# #1 for '17 / #6 for season



## jekilpat (Jan 6, 2017)

Been quiet for a little while.  Same ole, same ole - got pics of a couple good 10 points and have been hung up on hunting just those deer.  After a couple of weeks or so of no shooting, the killer in me took over and I had to just go deer hunting.  I ran some cameras on green fields and didn't see much of anything for the last couple days, so I was gonna just scrap the evening hunt and run cameras.  When I got to the other end of the property to check the white oak / scrape line cameras I bumped some deer as soon as I stepped into the woods.  Since these series of ridges all work together on this end of the property, I immediately changed gears and jumped in a tree I had prepped on an adjacent ridge.  Its a really open stand of hardwoods, but the terrain is such that it funnels them right by me due to a steep hill behind and ridge plateau in front.  Sure enough, about 30 min before dark I could see him come up out of the creek and start to work the ridge headed my way.  Eventually he came cruising within about 12 to 15 yards and had no intention of stopping.  Thankfully, his hormones (AL deer) let me get away with a good bit of moving to prepare for the passing shot.  I grunted him stopped, drew to anchor, stared through to the opposite shoulder and dropped the string.  Whack!
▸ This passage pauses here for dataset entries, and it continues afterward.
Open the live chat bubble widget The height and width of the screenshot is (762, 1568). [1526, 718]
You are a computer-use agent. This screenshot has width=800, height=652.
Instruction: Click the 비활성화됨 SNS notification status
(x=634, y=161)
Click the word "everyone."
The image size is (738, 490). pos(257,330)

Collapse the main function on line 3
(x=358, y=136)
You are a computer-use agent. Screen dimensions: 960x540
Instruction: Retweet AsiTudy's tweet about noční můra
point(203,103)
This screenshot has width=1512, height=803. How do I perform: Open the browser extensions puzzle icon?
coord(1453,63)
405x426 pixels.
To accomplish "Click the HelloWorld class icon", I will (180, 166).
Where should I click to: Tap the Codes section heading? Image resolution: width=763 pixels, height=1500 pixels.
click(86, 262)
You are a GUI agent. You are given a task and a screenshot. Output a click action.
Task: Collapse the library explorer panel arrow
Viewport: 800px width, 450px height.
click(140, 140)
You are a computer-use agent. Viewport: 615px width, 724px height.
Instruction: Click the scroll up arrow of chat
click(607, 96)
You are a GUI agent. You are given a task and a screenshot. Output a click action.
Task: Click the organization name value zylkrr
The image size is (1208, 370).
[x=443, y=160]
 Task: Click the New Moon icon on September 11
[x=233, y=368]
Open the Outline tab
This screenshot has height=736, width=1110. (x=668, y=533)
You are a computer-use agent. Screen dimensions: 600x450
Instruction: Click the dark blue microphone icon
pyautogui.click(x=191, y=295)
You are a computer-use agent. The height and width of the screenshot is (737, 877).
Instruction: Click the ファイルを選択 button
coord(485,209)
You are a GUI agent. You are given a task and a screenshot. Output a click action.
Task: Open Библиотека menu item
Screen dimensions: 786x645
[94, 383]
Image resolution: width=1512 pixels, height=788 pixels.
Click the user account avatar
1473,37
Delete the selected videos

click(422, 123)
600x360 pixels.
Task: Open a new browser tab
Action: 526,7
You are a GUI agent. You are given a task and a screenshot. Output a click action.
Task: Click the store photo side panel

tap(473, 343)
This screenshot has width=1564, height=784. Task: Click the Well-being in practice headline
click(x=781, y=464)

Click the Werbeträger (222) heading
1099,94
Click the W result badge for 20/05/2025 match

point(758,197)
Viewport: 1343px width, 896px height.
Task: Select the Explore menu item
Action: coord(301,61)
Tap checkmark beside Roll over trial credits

Oh crap, the sound of bone and what appeared to be poor penetration.  High on the shoulder, but luckily angling down sharply, and the arrow was stiff as he ran off, not flopping around.  He stopped about 60 yards out, stumbled around in a circle (according to Daisy and the blood) and flopped over.  I could barely make out the white of his belly from the stand and decided to ease out and pick up my little tracking dog Daisy for some practice.  The shot was a little high, but busted clean through the near shoulder and stopped low in the opposite, just wrecking everything in between.  One of the pics is of the hole through the scapula and intact broadhead recovered from the cavity.  It sure felt good just to go hunting knowing that whatever came by was gonna get some feathers thrown at it.  

48# Predator Recurve
175gr Simmons Tiger Shark


----------



## EJC (Jan 6, 2017)

Way to go! Congrats


----------



## blood on the ground (Jan 6, 2017)

Nice!


----------



## bowhunterdavid (Jan 6, 2017)

Good job, Congrats.


----------



## Bonaire-Dave (Jan 6, 2017)

Doesn't look like Daisy needs much practice.


----------



## Stump Shooter (Jan 6, 2017)

Congrats on a great season and good shot!


----------



## Dennis (Jan 6, 2017)

Good Job


----------



## Pointpuller (Jan 6, 2017)

Awesome story, shot and pics.  Congrats on the buck.  You are having a great season.


----------



## Mudfeather (Jan 6, 2017)

As you know...that high and 12 yards is ok...It sure is easy to hit high on them jokers ain't it...Congrats on a nice un!!!


----------



## sawtooth (Jan 6, 2017)

That's a nice one man! Good job.


----------



## Jayin J (Jan 6, 2017)

I likes dis.......Good job man......I'm pumped about it......


----------



## Clipper (Jan 6, 2017)

Nice buck.  That Simmons head sure did the job for you.


----------



## robert carter (Jan 6, 2017)

Good job !!RC


----------



## Barebowyer (Jan 7, 2017)

Well done.  I took some time off and been chasing other critters lately....good deal


----------



## AllAmerican (Jan 7, 2017)

Nice deer, and great shot placement.


----------



## dm/wolfskin (Jan 7, 2017)

Good deer.  Another Shark attack.


----------



## Barry Duggan (Jan 8, 2017)

Good deer, good stuff.


----------



## charlie 2 arrow (Jan 8, 2017)

Congratulations! Nice buck!


----------